** Page text **
[Mattson+:IBM70] Evaluation techniques for storage hierarchies

Cache is used in all general-purpose computing systems and the subject of numerous studies. This 40-page paper is the foundation as timeless as it is specific and comprehensive. It begins with the outlook that (1) computer systems will increase in size and speed, (2) the demand on storage systems will increase, and (3) the increasing demand for speed and capacity “cannot be fulfilled at an acceptable cost-performance level within any single technology”.

Consider the question that you were a member of a group at the crust of the new era. What questions will you answer that will have a lasting value? What’s distinct about the new problem? What’s common in most efforts when addressing the problem?

The real problem is the automatic management of cache memory of an arbitrary size. In contrast, CPU registers represent the problem of explicit control and fixed size.

The paper examines LRU, MRU, OPT, LFU, LTP (transition probability), and Random and finds a common property (inclusion)and a common algorithm (stack simulation) to measure the miss ratio for all cache sizes in a single pass. Any management method that observes the inclusion property is a stack algorithm and can be measured by stack simulation.

** Data lines **

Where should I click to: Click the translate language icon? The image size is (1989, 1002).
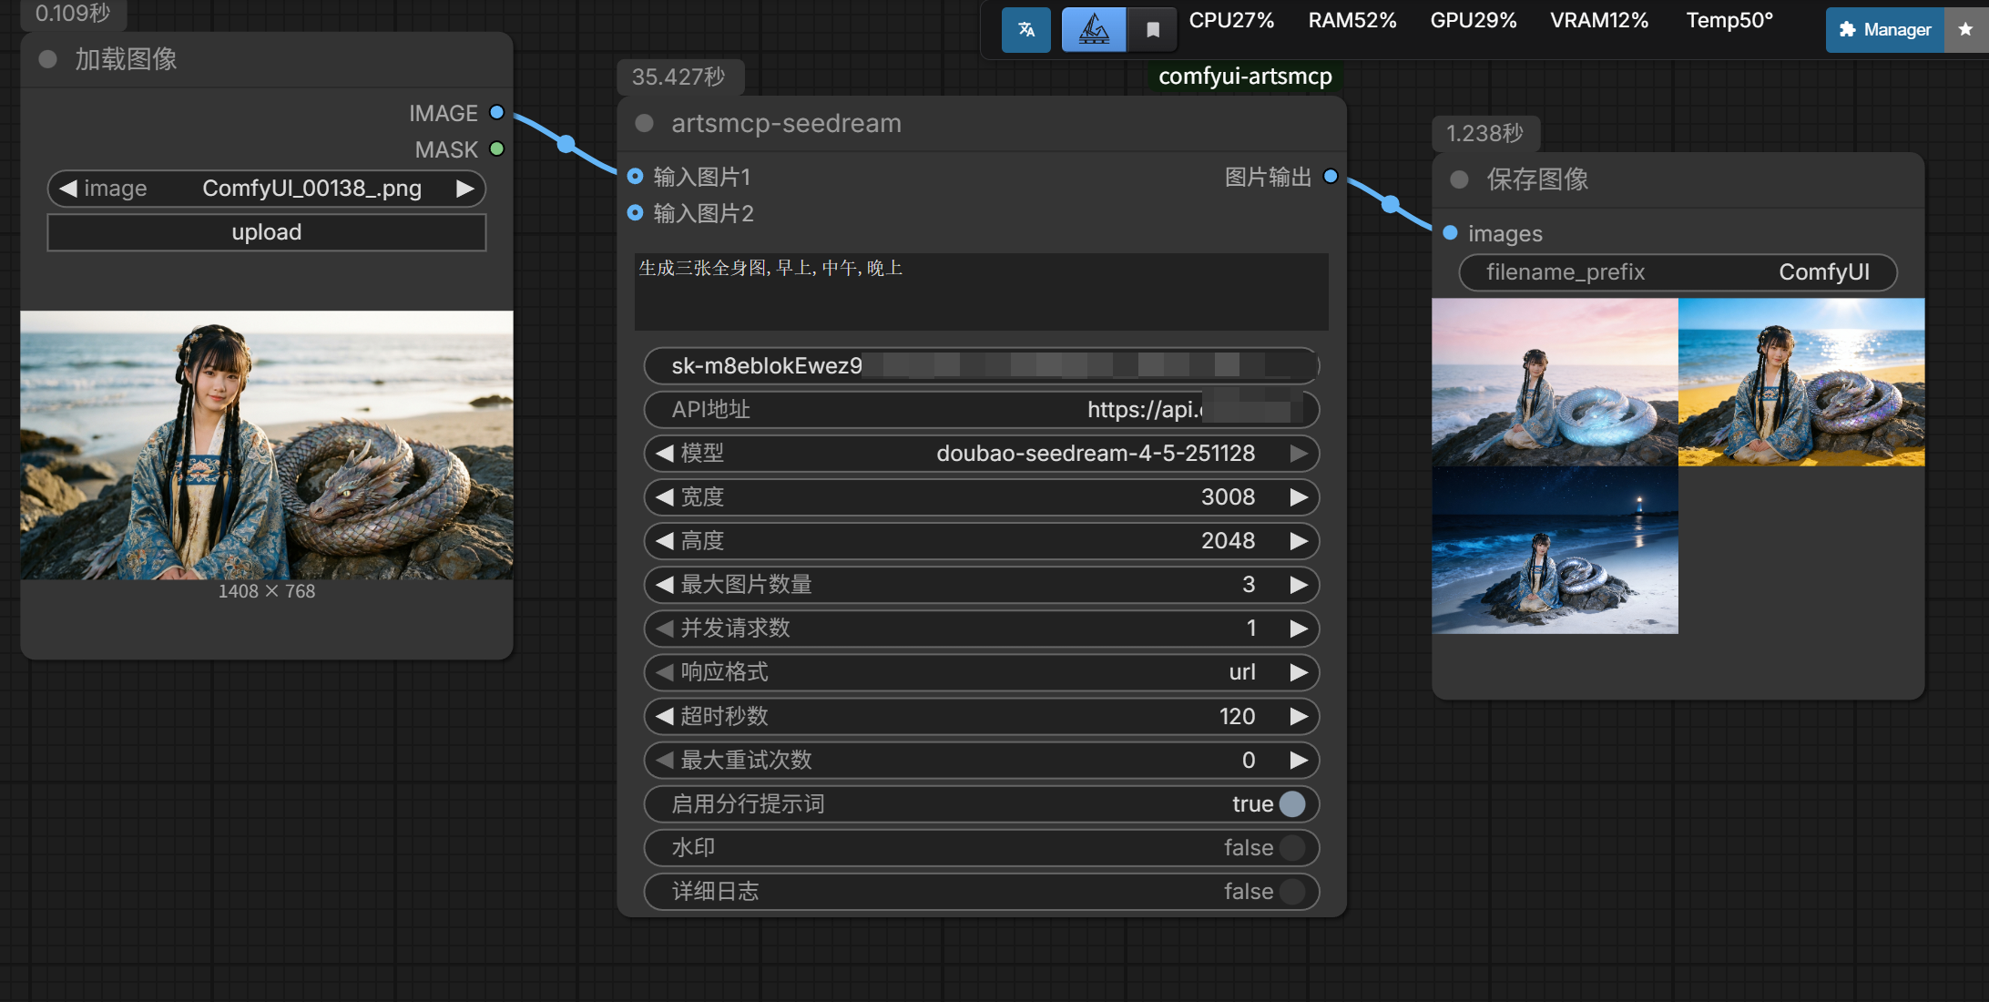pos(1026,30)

...

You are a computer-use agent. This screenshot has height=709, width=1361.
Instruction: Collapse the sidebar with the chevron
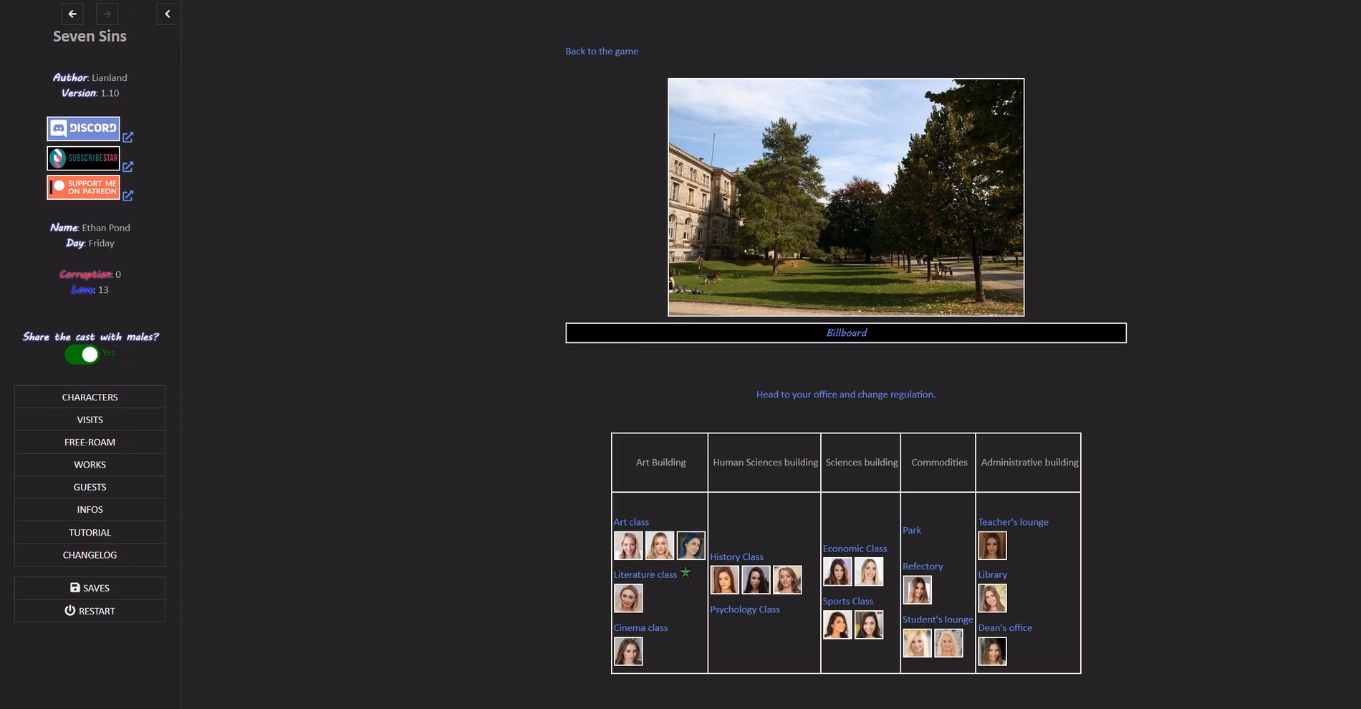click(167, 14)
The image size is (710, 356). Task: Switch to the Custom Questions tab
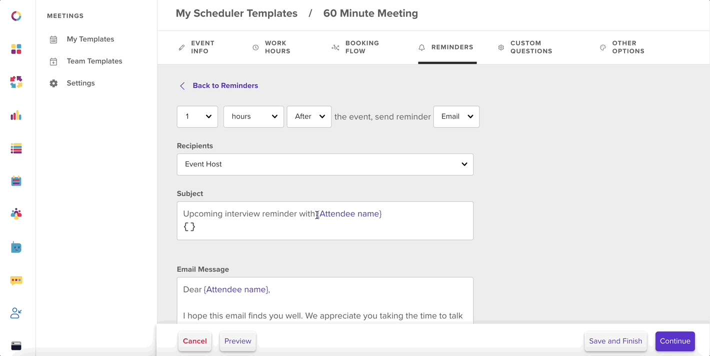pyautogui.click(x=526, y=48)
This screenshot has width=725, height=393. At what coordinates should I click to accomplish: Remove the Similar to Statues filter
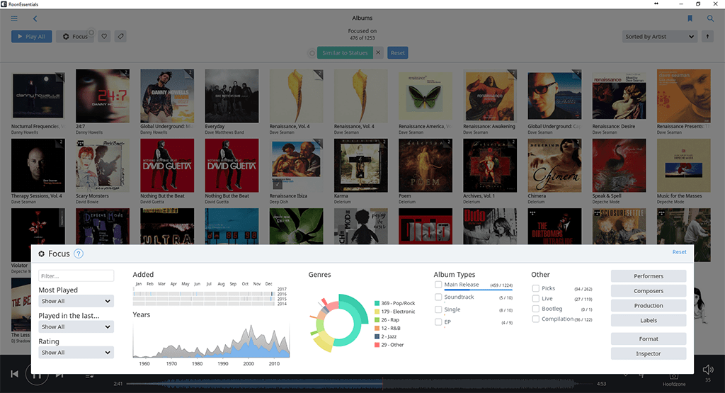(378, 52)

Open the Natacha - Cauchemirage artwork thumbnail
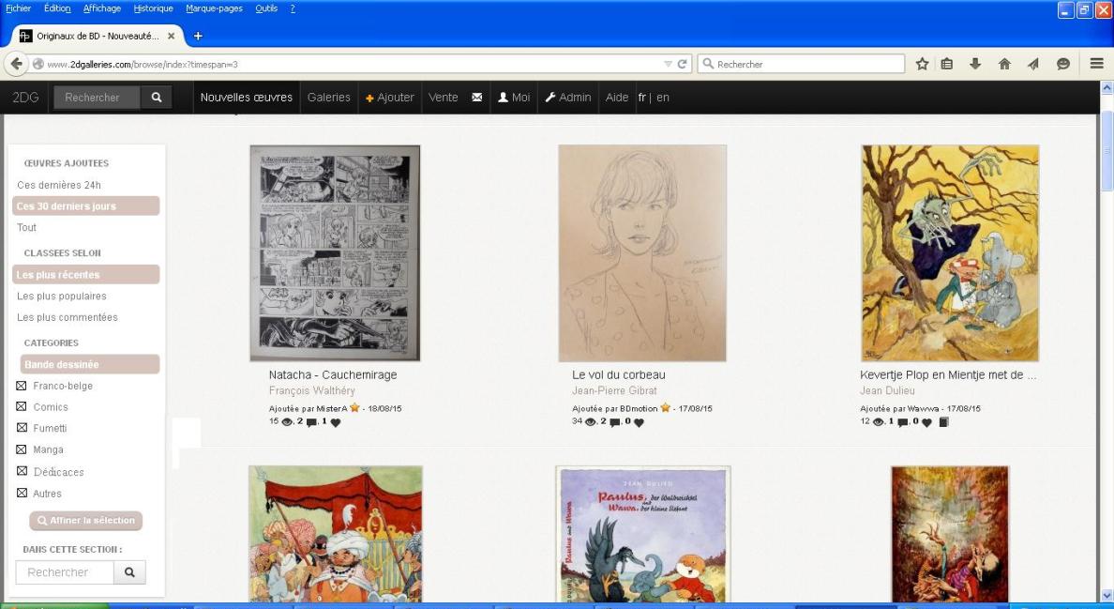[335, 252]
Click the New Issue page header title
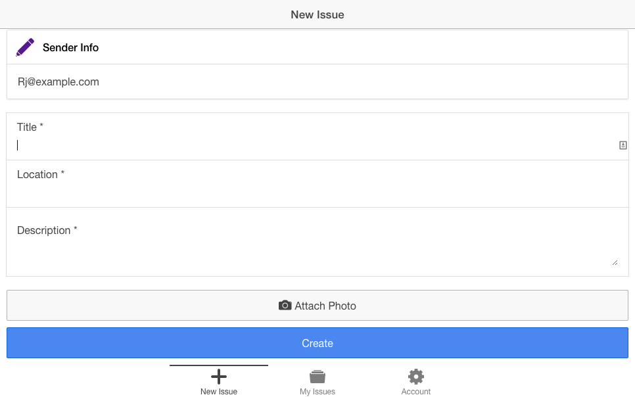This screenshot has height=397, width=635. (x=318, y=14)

---

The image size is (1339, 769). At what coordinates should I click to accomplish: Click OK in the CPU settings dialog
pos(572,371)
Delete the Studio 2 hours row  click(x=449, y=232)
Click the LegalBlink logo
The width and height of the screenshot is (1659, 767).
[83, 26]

** Problem set **
1. Answer these questions from the text on the storage-hierarchy paper:
(a) How many pages long is the paper?
(b) What problem do CPU registers represent?
(c) What common algorithm does the paper find for measuring the miss ratio?
2. From the records, extract the lines from the one with "You are a computer-use" up to and including the one with "This screenshot has height=397, width=635.", and reproduce them unchanged. Leave the pictures out.
The text and the records were taken from unrelated sources.

** Exercise solutions **
1.
(a) The paper is 40 pages long.
(b) CPU registers represent the problem of explicit control and fixed size.
(c) The common algorithm is stack simulation.

2.
You are a computer-use agent. This screenshot has height=709, width=1361.
Instruction: Collapse the sidebar with the chevron
click(167, 14)
The image size is (710, 356). Task: Switch to the Custom Questions tab
pyautogui.click(x=526, y=48)
This screenshot has width=725, height=393. At what coordinates should I click to accomplish: Remove the Similar to Statues filter
(378, 52)

Open the Natacha - Cauchemirage artwork thumbnail
[335, 252]
Click the New Issue page header title
This screenshot has height=397, width=635. (x=318, y=14)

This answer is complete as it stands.